I puulled graveyard at a Cstore to get through the holidays and pay bills. It was worth it. The holidays were good. And I was able to walk away and find a job I liked afterwards.

Good luck!!
on Nov 02, 2005
Warning: Brutal Honesty to follow.

I can't understand how you can let this woman, who you won't even propose to because of some indescribable foot dragging, pay your way. You are getting nearly a free ride here. What is she getting?

You guys are looking at houses. Homes that SHE WILL BUY.

Be a man.

Do what it takes to support yourself. Even if it means lowering yourself. Even if it means not having much free time or time alone with Marcie.

If you guys aren't getting married and there are no jobs in your town, why are you living with her? You guys' situation just baffles me. Why is Marcie putting up with this?

Don't you feel worthless? I mean, c'mon. You're paying for your expensive toy, and she's paying your rent, paying for your food, your necessities. Gah.

All I can say is be a man. Do what it takes.

I realize this is probably very offensive to you, and I hate being so harsh because I generally think you're a decent guy, but there's just no sugar coating the way I see this.

PS - Sell the damn bike.
on Nov 02, 2005
Since the ridiculous sum that it requires to maintain that motorcycle comes directly out of the household expenses, (OUR bills) Marcie is paying just as much for that bike as you are.


I never said your comments werent welcome on here. I have alot to reply to, but I have an interview in a while so Ill reply later on this afternoon/ tonight. When I said her bills...I just meant the bills she is paying. We arent married and we pay our own individiual bills seperately on our own. Like...I dont pay for her loans, she doesnt pay for mine. Marcie also doesnt pay a cent for the bike or any cost related to it (possibly storage...but 75% of the stuff we have in there is school and furniture stuff.) I told her from day one that I didnt want her paying for the bike...because its something that I bought for us...its not her responsibility. Granted, in Vegas when we both had the same jobs...we payed the bills pretty much down the line, although she also paid for insurance for the cars. The only reason she is paying most of them now is because she has the money...its not something I enjoy...she deserves to have extra $$ on her own as well. I want to get a second job so I can help out with the fnances.

More to reply on later on.

on Nov 02, 2005
Take a couple hours and read Nickle and Dimed about working at wallyworld


well I think I actually did read that book in college. Also...why would I want to be associated with any union? Im half and half on unions. On one side, they do a good job in fighting for workers rights and all that jazz, and on the other, they keep people who should not be working for that company. I read in last months readers digest of some teachers that districts tried to fire because they failed to meet some qualification tests...the unions fought tooth and nail to keep them and I dont think thats right..

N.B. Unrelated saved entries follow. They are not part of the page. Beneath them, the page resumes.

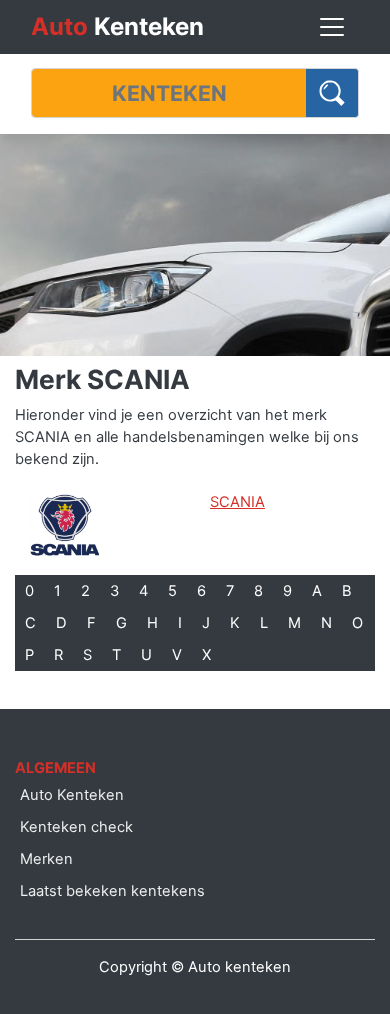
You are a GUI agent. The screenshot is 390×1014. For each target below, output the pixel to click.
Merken (46, 859)
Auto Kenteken (72, 795)
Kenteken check (76, 827)
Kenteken (117, 26)
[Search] (332, 93)
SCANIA (237, 502)
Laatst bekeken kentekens (112, 891)
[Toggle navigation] (332, 27)
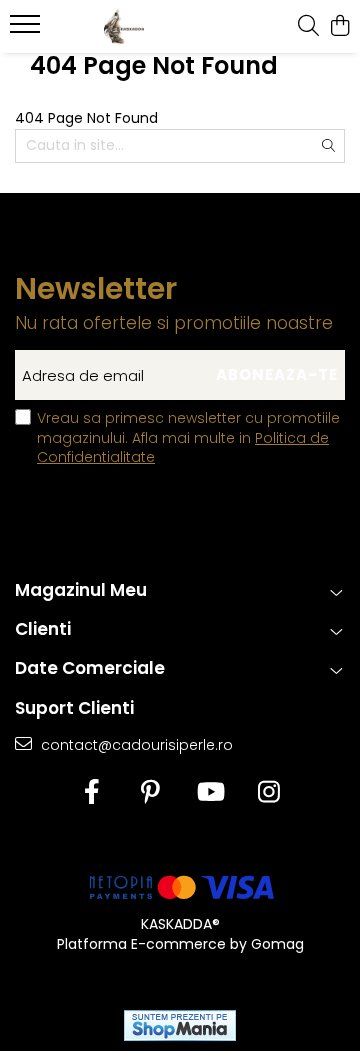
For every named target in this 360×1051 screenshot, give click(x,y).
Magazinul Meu (81, 590)
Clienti (43, 629)
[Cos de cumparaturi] (339, 27)
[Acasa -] (124, 27)
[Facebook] (91, 793)
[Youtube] (209, 793)
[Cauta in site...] (308, 27)
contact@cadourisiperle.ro (135, 745)
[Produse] (27, 30)
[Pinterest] (150, 793)
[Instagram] (268, 793)
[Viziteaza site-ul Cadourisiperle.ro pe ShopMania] (180, 1025)
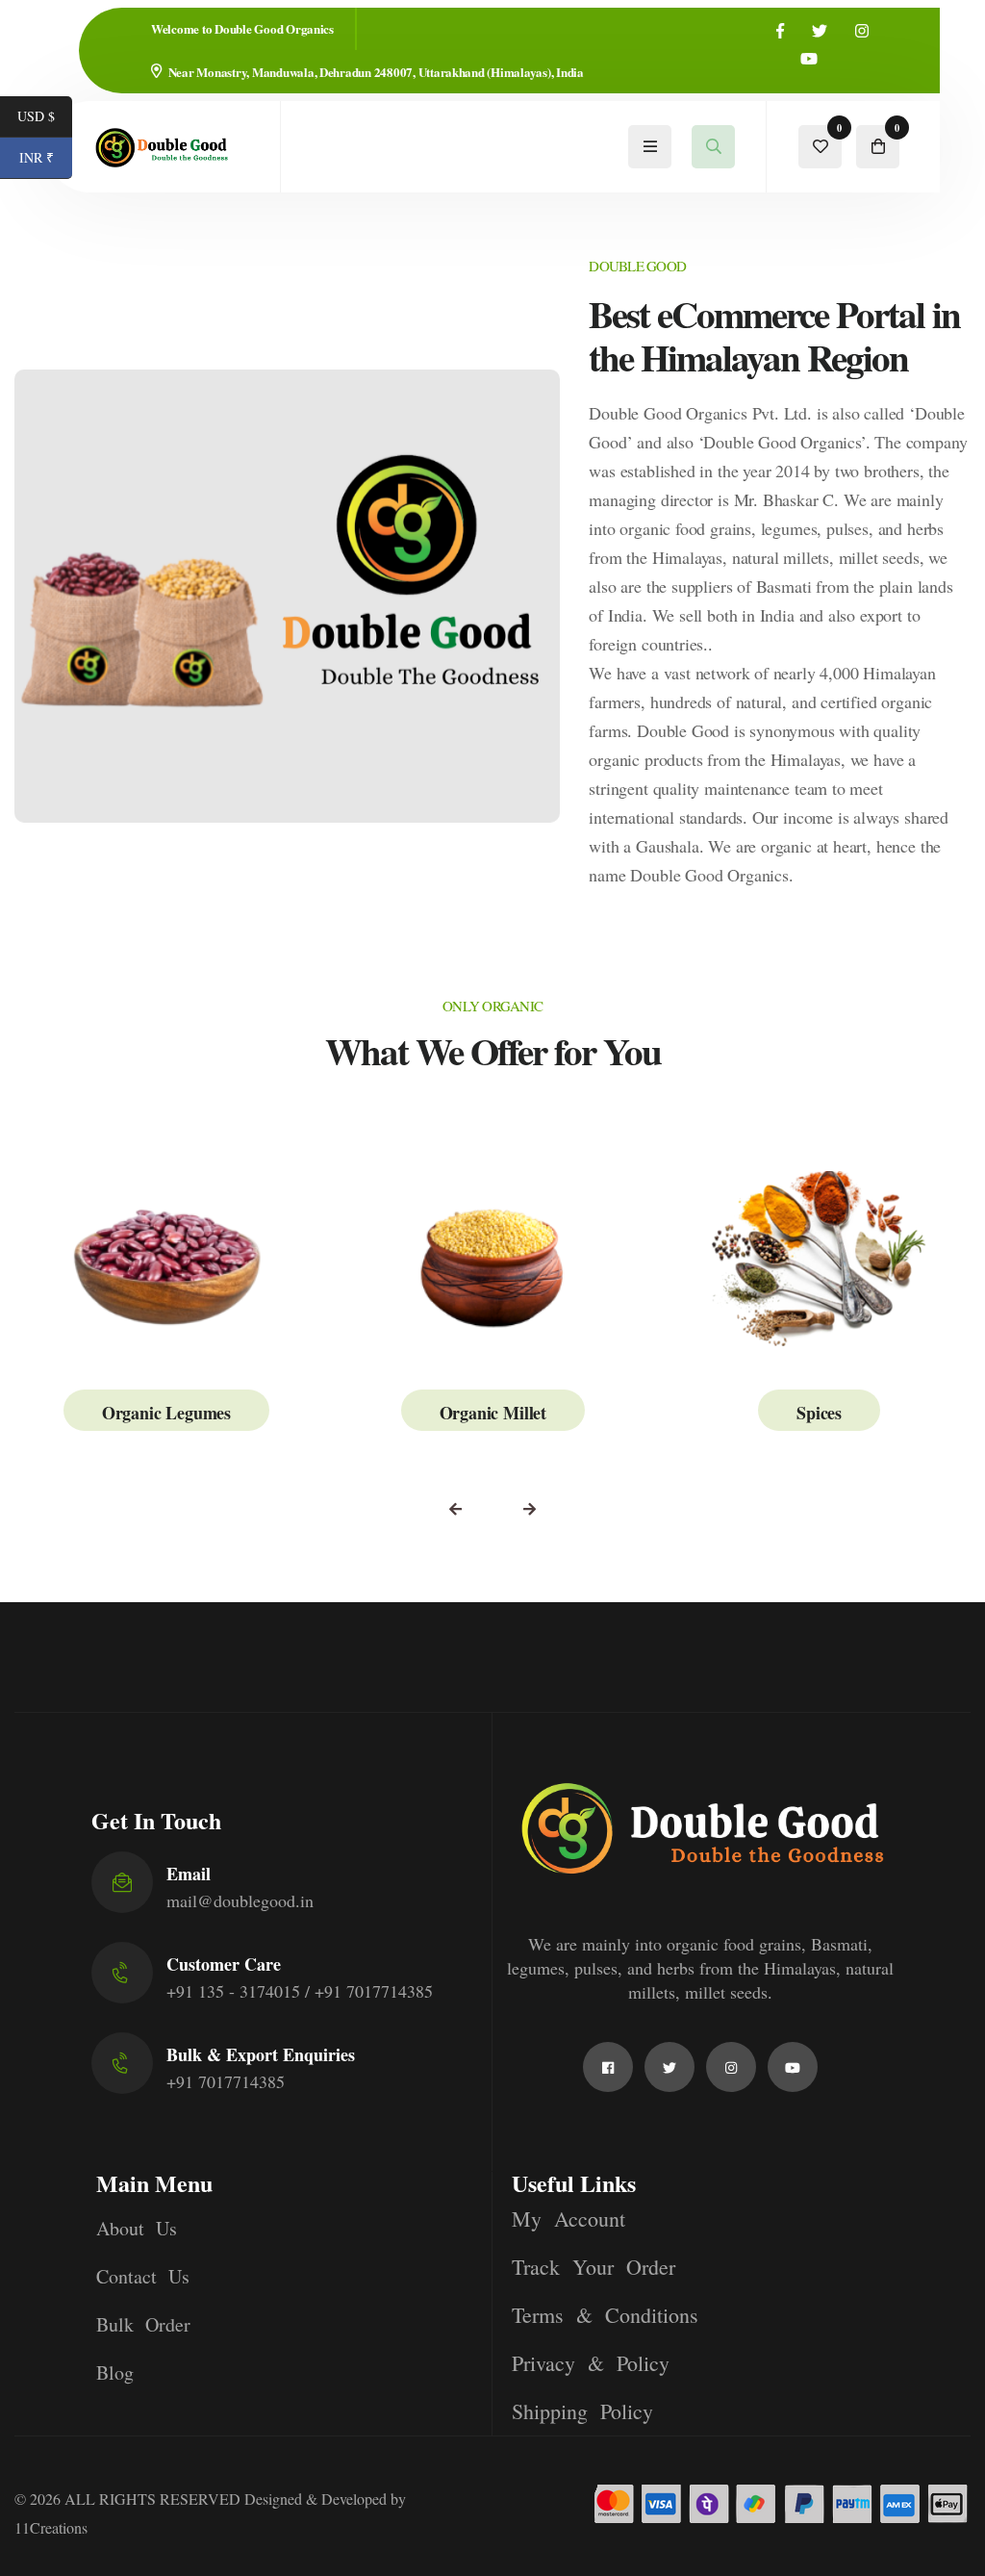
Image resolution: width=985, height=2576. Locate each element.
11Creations (51, 2527)
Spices (819, 1412)
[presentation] (455, 1509)
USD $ (44, 118)
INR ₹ (45, 159)
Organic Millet (493, 1412)
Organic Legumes (166, 1412)
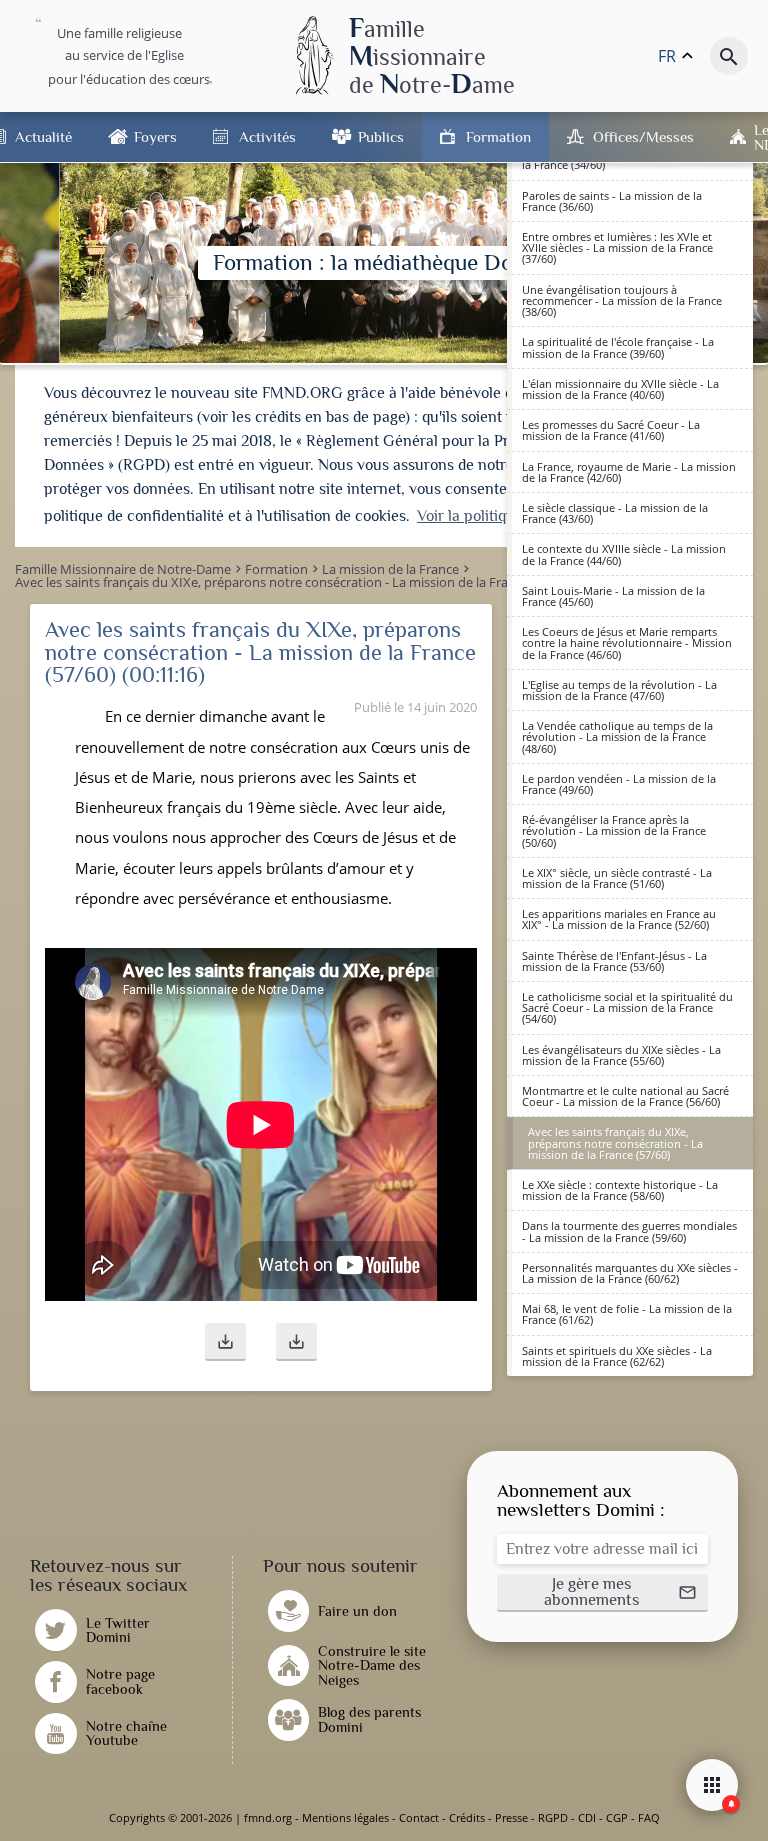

I can't understand how you can let this woman, who you won't even propose to because of some indescribable foot dragging, pay your way. You are getting nearly a free ride here. What is she getting?You guys are looking at houses. Homes that SHE WILL BUY. Be a man.


Wow...what a load.

For one...our relationship isnt any of our business. Marcie doesnt even bother to reply, or at least she tries not to, to such comments because its not worth a reply. Its our relationship, not yours.

She isnt paying my way...she is paying most of the bills because she is the one that gets most of the money. If I could afford it...Id pay more of the bills, but I simply cant.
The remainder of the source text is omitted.